Records section start

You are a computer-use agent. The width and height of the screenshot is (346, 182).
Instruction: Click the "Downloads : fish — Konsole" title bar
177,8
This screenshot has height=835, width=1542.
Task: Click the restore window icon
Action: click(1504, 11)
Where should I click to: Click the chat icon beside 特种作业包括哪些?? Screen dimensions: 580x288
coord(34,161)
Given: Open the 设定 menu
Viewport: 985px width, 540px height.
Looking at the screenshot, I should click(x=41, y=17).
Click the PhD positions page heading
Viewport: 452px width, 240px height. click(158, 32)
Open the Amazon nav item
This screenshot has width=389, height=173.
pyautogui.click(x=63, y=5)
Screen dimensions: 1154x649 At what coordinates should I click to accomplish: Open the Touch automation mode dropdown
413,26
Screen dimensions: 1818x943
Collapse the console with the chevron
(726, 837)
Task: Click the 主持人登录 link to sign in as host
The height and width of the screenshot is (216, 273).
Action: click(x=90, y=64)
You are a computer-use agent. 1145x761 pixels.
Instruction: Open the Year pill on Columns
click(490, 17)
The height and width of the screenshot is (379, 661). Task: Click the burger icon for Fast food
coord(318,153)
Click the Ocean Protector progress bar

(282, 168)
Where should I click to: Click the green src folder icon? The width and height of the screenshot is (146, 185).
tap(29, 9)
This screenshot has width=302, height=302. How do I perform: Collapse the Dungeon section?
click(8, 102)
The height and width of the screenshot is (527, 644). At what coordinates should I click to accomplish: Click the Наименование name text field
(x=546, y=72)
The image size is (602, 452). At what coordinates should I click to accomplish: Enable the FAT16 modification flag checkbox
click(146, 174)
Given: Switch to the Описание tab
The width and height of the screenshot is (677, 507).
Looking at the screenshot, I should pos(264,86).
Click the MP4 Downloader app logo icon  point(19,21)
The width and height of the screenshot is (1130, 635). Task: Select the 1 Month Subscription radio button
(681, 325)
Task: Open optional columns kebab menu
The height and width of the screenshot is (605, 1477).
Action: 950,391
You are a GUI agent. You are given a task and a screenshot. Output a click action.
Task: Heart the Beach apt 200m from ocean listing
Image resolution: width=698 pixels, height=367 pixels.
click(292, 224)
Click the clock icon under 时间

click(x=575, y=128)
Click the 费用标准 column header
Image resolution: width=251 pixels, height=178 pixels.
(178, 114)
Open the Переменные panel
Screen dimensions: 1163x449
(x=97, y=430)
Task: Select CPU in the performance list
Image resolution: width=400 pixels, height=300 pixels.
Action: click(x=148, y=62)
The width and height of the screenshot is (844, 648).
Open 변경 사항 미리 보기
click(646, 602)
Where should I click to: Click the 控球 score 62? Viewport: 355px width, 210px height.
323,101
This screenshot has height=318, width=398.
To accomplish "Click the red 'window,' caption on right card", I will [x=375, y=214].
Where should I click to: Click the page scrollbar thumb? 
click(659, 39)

Records section end

> _Task prompt_: Lines above that have "menu": copy each of them.

> _Written solution_:
Given: Open the 设定 menu
Task: Open optional columns kebab menu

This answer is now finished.